A mutation in a novel connexin-like gene affects early lens development in the mouse

Purpose: Aim of the study was the morphological and genetical characterization of Aey12, a novel dominant mouse mutant suffering from microphthalmia, lens and corneal opacities. Methods: A genome wide linkage analysis was performed using micro-satellite markers. The Aey12 mutation was identified by sequence analysis of positional candidate genes. Histological analysis and in-situ hybridizations were performed at the stages E10.5 - E17.5. Results: Aey12 (abnormality of the eye) is a new dominant mouse mutant, which was recovered in an ENU mutagenesis program at the GSF. Aey12 animals are characterized by small eyes with cornea opacities and lenses with cataracts and vacuoles. Both, heterozygotes and homozygotes, are viable and fully fertile. As major histological defect, the elongation of the primary lens fibres is blocked resulting in the stop of lens development at this stage. Genome-wide linkage analysis mapped the Aey12 mutation on mouse chromosome 10 between the markers D10Mit206 and D10Mit189. Among the positional candidate genes, one EST (D230044M03Rik) encodes a connexin-like protein, which is similar to Connexin 43.4. A G-T point mutation was identified at cDNA position 96 resulting in an R32Q amino acid exchange in a transmembrane domain.

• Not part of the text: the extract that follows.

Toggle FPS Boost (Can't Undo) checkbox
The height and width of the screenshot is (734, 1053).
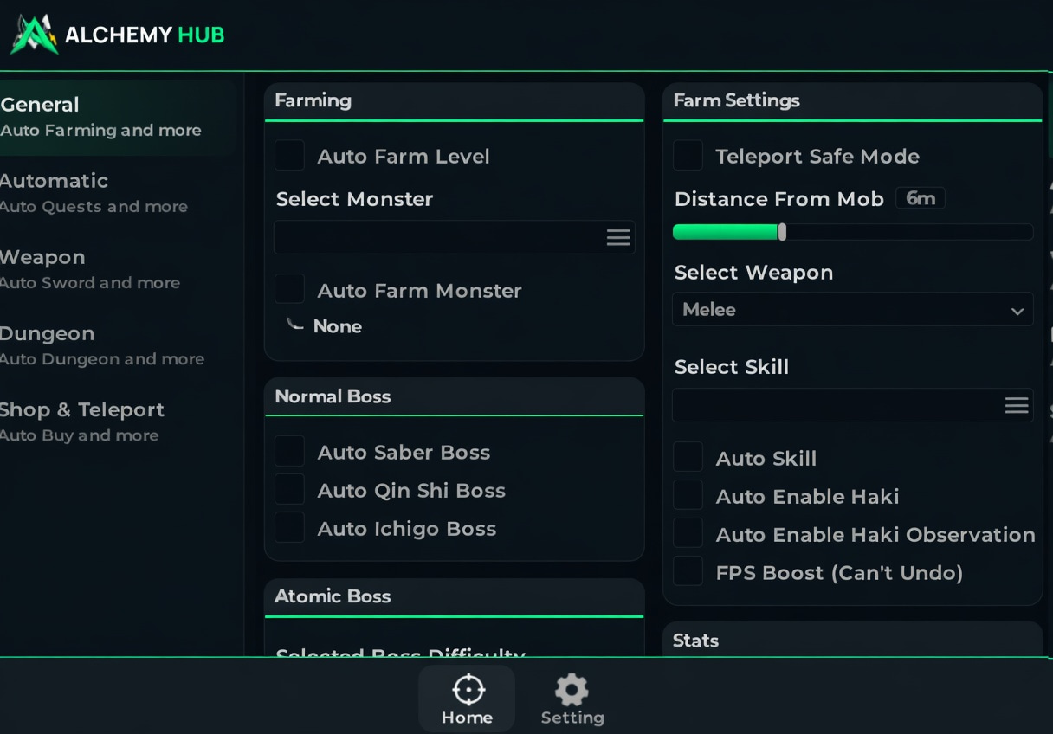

D230044M03Rik is expressed in the posterior part of the lens vesicle exactly at the position where the primary fiber elongation starts. Furthermore, an additional expression was observed in many other tissues like brain, lung, heart, liver and kidney. Conclusions: The new mouse mutant Aey12 is characterized by an early block of the eye development caused by a point mutation in a novel connexin-like gene.